I saw this as a Comment on another site in regards to the NSA….NDAA and yet another agency created from the NDAA to now ‘Analyze’ all the data collected from the e-mails, Social sites, Google, Yahoo and our Meta-data and YES our recorded phone conversations……
“….Dismantling and Eliminating the Constitution ….one Supreme Court Ruling at a Time….”.
I really think this succinctly says it all !!
The “rule of law” means that for a representative republic to stand, there must be a respect for legislation duly passed by the people we elect, that is all.
To do less is anarchy.”
…. When “the government” follows the “rule of law” and can point to the “foundational document” assented to by “the people” for permission to take whatever action “the government” takes, then the government abides by “rule of law”. Otherwise the government is ignoring the rule of law, Our Constitution. If the government wishes to assume powers not specifically listed in the Constitution, then in order to abide by the “rule of law”, the Agreement, must be amended and ratified in accordance with article 5.
Yep. Now how do we attack it?
As I just posted here:
“We “the people”, we Americans, must educate ourselves to the legitimate and true foundations of our society. We must educate our families, friends, neighbors, co-workers, and finally our Politicians at every single instance, place and gathering.
At every opportunity we must demand the “rulers” be held accountable to “the people”, our forefathers, and our progeny. Require the government show us in writing, within the founding authority, where the government is allowed to do whatever is at issue.
We Know and Understand you, the government, is acting illegally and we will confound you publicly, as protected by our 1st Amendment, at every opportunity.
Maybe, just maybe, when “warriors” for “the People” know “the People” will support them, more warriors for liberty will take one step forward to help and support “the People” and their Constitution.
We have a friend from Florida who does just that: https://www.facebook.com/krisanne.hall?hc_location=stream
I’m not on Facebook……someone should tell her to Ditch Marco Rubio.
If his bill passes all of our 1st Amendment rights will be worth Nothing in so far as effecting any Governmental change …. you realize that right ??
I have had mixed feelings about Krisanne. She has a tendency to view constitutional issues from the same perspective as most lawyers — which is wrongly (IMHO). The law belongs to the people, NOT the self-appointed elite. If not, then it either is not the law, or we are not a free and self-governing people.
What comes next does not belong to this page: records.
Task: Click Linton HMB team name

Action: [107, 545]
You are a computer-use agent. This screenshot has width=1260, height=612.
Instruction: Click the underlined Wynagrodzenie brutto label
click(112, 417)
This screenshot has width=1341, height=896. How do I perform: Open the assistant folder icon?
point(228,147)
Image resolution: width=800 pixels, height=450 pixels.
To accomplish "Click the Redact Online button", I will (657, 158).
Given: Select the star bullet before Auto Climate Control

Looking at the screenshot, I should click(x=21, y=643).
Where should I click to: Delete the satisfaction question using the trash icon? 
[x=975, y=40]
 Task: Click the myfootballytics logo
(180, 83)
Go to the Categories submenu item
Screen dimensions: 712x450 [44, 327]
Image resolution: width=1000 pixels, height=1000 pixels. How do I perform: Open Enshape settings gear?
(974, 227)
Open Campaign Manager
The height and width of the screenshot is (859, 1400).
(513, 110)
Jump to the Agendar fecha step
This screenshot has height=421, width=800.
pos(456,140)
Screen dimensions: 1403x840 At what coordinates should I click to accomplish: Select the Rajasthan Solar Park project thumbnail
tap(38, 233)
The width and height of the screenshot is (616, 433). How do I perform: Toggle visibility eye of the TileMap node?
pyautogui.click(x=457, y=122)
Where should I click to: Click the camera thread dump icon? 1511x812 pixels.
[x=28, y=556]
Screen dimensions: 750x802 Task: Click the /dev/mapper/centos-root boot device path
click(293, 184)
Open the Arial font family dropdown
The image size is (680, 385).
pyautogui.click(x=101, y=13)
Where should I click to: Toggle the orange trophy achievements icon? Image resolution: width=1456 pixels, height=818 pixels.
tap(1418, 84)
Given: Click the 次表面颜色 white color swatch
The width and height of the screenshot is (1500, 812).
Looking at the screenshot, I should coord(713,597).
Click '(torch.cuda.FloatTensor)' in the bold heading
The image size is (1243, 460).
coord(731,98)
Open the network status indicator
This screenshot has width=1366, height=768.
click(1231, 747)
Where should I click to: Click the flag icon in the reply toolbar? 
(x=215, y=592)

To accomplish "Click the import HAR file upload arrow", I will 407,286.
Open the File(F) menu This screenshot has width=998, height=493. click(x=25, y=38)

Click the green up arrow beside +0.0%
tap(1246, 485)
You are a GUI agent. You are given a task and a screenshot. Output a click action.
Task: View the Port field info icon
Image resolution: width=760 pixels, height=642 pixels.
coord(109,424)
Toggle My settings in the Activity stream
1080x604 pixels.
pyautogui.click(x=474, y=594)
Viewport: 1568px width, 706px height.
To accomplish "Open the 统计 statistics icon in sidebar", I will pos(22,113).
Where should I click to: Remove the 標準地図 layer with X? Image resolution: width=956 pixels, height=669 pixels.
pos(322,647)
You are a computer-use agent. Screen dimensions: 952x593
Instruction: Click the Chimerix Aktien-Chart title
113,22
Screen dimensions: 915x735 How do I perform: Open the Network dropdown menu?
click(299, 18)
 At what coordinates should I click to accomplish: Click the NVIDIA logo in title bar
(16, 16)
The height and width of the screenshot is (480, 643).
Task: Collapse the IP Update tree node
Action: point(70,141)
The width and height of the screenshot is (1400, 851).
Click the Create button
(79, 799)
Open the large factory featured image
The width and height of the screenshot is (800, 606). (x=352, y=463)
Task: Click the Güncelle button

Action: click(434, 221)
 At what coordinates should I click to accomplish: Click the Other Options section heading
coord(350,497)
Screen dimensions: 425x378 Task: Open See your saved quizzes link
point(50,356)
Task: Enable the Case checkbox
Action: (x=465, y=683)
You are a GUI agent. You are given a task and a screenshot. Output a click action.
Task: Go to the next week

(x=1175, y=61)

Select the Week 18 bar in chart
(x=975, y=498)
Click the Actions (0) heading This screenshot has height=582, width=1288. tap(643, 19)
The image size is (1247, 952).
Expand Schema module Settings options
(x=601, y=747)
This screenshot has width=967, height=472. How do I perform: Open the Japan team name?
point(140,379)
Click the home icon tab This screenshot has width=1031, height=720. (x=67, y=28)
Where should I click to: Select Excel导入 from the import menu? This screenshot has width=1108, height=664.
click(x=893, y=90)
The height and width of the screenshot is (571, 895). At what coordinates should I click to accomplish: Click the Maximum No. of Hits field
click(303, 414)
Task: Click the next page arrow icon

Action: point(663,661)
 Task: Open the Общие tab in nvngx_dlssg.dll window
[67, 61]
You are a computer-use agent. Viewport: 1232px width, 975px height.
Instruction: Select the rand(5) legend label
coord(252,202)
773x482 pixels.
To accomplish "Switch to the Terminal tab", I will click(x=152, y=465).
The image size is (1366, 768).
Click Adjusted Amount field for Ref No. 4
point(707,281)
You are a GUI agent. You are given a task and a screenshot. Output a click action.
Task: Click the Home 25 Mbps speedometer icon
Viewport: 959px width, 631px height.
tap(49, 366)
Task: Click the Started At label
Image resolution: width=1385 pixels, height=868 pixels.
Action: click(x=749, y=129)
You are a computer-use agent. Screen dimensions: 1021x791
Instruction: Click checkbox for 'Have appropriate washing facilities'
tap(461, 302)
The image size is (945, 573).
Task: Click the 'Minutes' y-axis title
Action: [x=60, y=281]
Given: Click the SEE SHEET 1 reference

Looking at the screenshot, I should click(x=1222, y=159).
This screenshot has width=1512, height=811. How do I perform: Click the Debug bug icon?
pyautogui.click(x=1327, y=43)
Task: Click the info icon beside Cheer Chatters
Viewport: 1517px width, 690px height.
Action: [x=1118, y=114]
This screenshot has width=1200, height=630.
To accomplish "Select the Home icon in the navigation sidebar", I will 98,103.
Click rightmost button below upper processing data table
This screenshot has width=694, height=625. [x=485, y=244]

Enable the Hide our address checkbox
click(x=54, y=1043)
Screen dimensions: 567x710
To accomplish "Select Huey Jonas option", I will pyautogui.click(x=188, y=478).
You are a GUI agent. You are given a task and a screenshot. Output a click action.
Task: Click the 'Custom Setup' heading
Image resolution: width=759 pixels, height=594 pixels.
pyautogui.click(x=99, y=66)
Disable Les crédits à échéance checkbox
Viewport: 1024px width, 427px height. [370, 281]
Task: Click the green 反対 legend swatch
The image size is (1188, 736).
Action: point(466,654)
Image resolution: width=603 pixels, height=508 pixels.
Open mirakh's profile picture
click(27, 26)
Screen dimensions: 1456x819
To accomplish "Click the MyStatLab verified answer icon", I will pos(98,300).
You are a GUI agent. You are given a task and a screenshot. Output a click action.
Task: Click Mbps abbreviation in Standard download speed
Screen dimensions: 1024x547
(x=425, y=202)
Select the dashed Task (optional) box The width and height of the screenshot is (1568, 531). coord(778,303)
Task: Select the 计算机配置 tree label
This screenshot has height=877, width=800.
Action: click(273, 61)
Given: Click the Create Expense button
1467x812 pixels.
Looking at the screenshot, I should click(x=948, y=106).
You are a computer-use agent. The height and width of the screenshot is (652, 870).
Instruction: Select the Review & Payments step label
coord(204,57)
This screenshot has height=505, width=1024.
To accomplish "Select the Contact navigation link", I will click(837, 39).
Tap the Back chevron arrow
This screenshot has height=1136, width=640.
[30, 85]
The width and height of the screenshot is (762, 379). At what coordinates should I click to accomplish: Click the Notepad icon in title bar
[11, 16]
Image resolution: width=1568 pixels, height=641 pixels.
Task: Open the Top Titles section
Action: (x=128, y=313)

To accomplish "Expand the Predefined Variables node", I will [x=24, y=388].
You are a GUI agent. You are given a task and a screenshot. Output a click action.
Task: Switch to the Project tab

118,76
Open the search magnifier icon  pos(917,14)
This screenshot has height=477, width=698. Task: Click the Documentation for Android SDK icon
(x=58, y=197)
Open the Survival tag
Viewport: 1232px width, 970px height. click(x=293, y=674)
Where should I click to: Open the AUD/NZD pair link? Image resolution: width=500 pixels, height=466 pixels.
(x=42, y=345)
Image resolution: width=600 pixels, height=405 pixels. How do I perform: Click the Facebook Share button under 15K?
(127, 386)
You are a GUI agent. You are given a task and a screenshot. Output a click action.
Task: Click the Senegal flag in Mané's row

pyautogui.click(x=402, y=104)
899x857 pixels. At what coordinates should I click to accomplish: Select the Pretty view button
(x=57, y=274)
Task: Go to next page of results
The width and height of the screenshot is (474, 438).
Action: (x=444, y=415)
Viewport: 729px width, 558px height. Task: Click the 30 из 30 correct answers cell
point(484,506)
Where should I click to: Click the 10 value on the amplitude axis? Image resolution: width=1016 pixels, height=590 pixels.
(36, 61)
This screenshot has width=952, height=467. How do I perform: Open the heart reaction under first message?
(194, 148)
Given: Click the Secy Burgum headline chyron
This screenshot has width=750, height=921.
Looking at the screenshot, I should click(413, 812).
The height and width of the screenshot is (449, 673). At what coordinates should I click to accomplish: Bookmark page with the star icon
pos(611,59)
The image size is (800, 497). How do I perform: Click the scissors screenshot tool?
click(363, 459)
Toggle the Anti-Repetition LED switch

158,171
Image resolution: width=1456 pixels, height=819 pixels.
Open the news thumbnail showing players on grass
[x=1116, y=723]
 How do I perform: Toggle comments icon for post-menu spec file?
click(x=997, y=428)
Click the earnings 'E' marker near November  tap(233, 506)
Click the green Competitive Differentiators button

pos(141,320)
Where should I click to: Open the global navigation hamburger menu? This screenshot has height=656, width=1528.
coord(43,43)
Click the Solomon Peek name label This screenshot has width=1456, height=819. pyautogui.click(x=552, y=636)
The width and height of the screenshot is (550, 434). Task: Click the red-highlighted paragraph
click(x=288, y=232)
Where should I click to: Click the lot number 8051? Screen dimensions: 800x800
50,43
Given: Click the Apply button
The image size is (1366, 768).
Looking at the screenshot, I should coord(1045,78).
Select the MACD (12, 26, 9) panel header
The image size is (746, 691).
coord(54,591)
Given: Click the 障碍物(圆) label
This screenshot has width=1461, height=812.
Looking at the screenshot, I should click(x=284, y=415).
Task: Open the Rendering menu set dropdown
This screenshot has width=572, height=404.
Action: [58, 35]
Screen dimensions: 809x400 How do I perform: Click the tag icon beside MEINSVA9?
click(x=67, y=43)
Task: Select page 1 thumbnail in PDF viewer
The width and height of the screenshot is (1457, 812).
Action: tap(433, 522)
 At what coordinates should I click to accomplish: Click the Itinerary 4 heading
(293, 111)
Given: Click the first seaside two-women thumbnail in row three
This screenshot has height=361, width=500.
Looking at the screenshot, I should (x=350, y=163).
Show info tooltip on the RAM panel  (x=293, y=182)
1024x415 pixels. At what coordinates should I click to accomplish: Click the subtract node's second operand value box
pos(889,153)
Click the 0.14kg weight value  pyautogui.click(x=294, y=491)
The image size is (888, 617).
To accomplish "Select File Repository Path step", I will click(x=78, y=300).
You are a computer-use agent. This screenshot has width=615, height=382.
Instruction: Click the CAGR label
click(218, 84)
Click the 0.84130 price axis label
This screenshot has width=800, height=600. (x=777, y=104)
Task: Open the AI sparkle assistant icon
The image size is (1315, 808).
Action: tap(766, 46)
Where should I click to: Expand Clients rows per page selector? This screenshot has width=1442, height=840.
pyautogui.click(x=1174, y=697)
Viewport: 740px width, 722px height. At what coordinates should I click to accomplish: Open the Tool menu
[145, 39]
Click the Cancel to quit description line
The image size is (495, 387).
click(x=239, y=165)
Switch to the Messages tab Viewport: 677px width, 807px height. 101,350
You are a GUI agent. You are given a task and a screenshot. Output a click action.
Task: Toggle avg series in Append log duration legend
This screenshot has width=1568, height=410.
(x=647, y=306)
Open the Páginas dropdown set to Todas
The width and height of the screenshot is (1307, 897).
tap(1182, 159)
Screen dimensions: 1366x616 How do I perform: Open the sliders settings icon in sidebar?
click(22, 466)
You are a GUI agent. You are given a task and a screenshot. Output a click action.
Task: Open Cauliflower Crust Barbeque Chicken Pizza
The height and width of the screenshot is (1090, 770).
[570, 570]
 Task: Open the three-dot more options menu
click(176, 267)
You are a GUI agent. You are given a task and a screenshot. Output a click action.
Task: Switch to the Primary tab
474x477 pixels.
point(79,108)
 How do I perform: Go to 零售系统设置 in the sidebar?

At the beginning of our nation, the common citizen was allowed to challenge the Constitutionality of our Laws without regard to your being injured by the law you question. Later the courts instituted the idea that you had to have been injured by the law you challenged to bring a suit against the law you question. Is this loss of access to the courts, a loss of one of the tools the Constitution granted the common citizen, to question the legislation imposed on us by an over reaching government? Would this access to the courts again, give the common citizen a way to question such poorly thought out laws as being discussed here.
triper57 <– 😉
Another idea that the founders had about the Constitution, and since it is the first law of the land, I assume they meant all laws to follow this idea. The law should be written in the language understood by the common citizen, not language that had hidden meanings or could only be read by a political and legal elite. Maybe we need to remind our overlords now in power of this idea.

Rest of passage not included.